La tarde que dura todo el año
El autocar escolar traga a los 22 críos a las 7.47; se retrasa cuando Henrique olvida la mochila. Después, silencio. Las mujeres desmenuzan col en el umbral; los hombres se van al café de José, donde el café cuesta sesenta céntimos y viene con un «entonces, ¿qué tal va eso?». Los miércoles huele a broa de maíz; los viernes la sardina asada atraviesa la calle entera.
Cuando la cruz se viste de flores
En mayo, las cruces se engalanan con papel de seda y margaritas cortadas antes de que salga el sol. La banda ensaya el «Ave María» en los octavos durante tres semanas; a nadie le importa el falso. Detrás de la iglesia, los emigrantes que vuelven de Francia discuten quién paga el vino mientras los niños ya han robado los primeros bombones de la procesión. Durante tres días, el aire se endulza de malmequeres y se impregna de sardina. El domingo por la noche, doña Lurdes recoge las cintas: las guarda en el desván, junto a las fotos amarillentas.
Huellas que no se quedan
El Camino pasa, pero no entra. Los peregrinos beben agua del grifo de la escuela, preguntan si queda mucho para Ponte de Lima, intercambian tres frases sobre el dolor de rodilla. Nadie les cuenta que la capilla que les sirve de cobijo fue donde el cura casó a la abuela con el abuelo sin pedirles papeles. Cuando vuelven a la carretera, levantan una nube de polvo blanco que se posa en los higos.
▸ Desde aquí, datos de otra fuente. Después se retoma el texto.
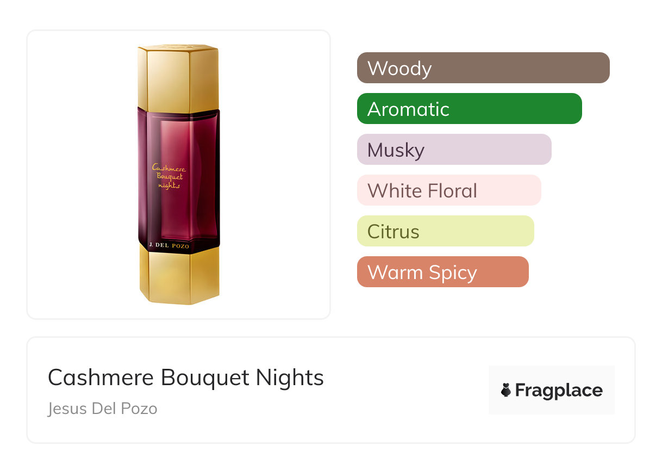Click the word Floral in the accord list
This screenshot has height=470, width=662.
point(452,190)
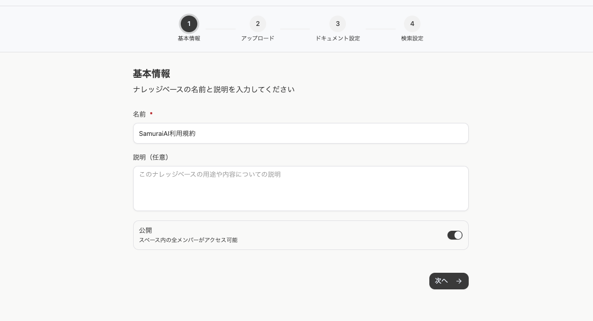This screenshot has height=321, width=593.
Task: Click the 説明（任意） description textarea
Action: 300,188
El final del día que no es final
Cuando el sol se esconde tras el monte do Viso, el cielo se tiñe de color mosto. José baja las redes de hierro del café, la televisión se queda en el canal de noticias sin sonido. Se oyen los primeros grillos, luego el murmullo de los pivotes de riego que se mueven solos, como barcos en la oscuridad. A las 22.30, la única luz es la del cuarto donde aún se devana el hilo del calcetín del nieto. Moure no duerme; se adormece, como quien deja la puerta entreabierta para el gato.